## start Excerpted passage

# bisquit joiner or pocket pole jig



## AVman (Apr 23, 2008)

Ok I have seen some of the merits of both technologies and it seems like they are the same strength. So I am trying to decide which one to go with. Right now my thoughts are pushing me to buy the one that is faster to set up and use to get projects knocked out. What are your thoughts and experiences with both?


----------



## bobj3 (Jan 17, 2006)

If you want speed go with the pocket hole way  no wait time for the glue to set up and no clamps needed the norm..so to speak..

========




AVman said:


> Ok I have seen some of the merits of both technologies and it seems like they are the same strength. So I am trying to decide which one to go with. Right now my thoughts are pushing me to buy the one that is faster to set up and use to get projects knocked out. What are your thoughts and experiences with both?


----------



## AVman (Apr 23, 2008)

bobj3 said:


> If you want speed go with the pocket hole way  no wait time for the glue to set up and no clamps needed the norm..so to speak..
> 
> ========


So what about alignment with face frames and the such where the pieces have to be in the same plane?


----------



## bobj3 (Jan 17, 2006)

Most kits come with a clamp just for that job..

http://www.amazon.com/s/?ie=UTF8&no...r-20&hvadid=3029586591&ref=pd_sl_19b1q5nvf5_e
=======



AVman said:


> So what about alignment with face frames and the such where the pieces have to be in the same plane?


----------



## curiousgeorge (Nov 6, 2006)

Comparing biscuits to pocket holes is like comparing apples to oranges. Biscuits do not add any appreciable strength to the joint. They just make alignment easier whereas pocket holes are easy to assemble and make a very strong joint. It really boils down to what you are looking for... ease of alignment or strong joints.


----------



## BigJimAK (Mar 13, 2009)

I agree George & BJ... I generally prefer pocket holes over biscuits (like you, I have both) I'd just add that pocket holes are much faster *assuming* the hole will be hidden or you don't care that it shows. If, in addition to installing the pocket hole cover plug and waiting for the glue to dry you must trim & sand the plug back to flush, it can take longer. Lots of strength though!


----------



## AVman (Apr 23, 2008)

I am really starting to lean to the pocket jig. I am liking the idea that I can put something together quickly. And even finish assemble cabinets quickly.


----------



## istracpsboss (Sep 14, 2008)

It depends what you are joining. I made some units for the office in melamine faced particle board recently to match some other stuff and biscuits were a better option, as screws don't hold well in that. Biscuits are also better for side by side joints that don't suit pocket hole joinery. The Elu knocked them out very quickly.

## end Excerpted passage

> **Work to complete**
[1] In the biscuit-versus-pocket-hole thread, why were biscuits the better option for the units made of melamine faced particle board?
[2] Write out the part of the biscuit-versus-pocket-hole thread from "## BigJimAK (Mar" to "assemble cabinets quickly.".
[3] Condense the paragraph of the biscuit-versus-pocket-hole thread that begins "I agree George & BJ..." into a shorter version that keeps its main facts.

## start Material shown

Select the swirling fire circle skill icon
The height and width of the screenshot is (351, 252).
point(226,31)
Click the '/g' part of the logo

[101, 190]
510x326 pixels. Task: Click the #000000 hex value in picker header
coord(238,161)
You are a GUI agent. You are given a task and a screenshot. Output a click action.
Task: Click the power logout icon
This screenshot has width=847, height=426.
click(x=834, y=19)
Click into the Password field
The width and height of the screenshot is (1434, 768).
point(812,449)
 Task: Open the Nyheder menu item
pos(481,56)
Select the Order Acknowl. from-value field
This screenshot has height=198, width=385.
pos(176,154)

## end Material shown
## start Material shown

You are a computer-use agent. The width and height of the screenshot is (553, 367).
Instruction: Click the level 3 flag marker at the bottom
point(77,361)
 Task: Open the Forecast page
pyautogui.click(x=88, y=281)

## end Material shown

> **Answers to the problems**
[1] Screws don't hold well in that material.

[2]
## BigJimAK (Mar 13, 2009)

I agree George & BJ... I generally prefer pocket holes over biscuits (like you, I have both) I'd just add that pocket holes are much faster *assuming* the hole will be hidden or you don't care that it shows. If, in addition to installing the pocket hole cover plug and waiting for the glue to dry you must trim & sand the plug back to flush, it can take longer. Lots of strength though!


----------



## AVman (Apr 23, 2008)

I am really starting to lean to the pocket jig. I am liking the idea that I can put something together quickly. And even finish assemble cabinets quickly.

[3] BigJimAK has both tools and generally prefers pocket holes over biscuits. Pocket holes are much faster if the hole will be hidden or it doesn't matter that it shows. If a cover plug has to be installed, its glue left to dry, and the plug trimmed and sanded flush, the work can take longer. The joints are very strong.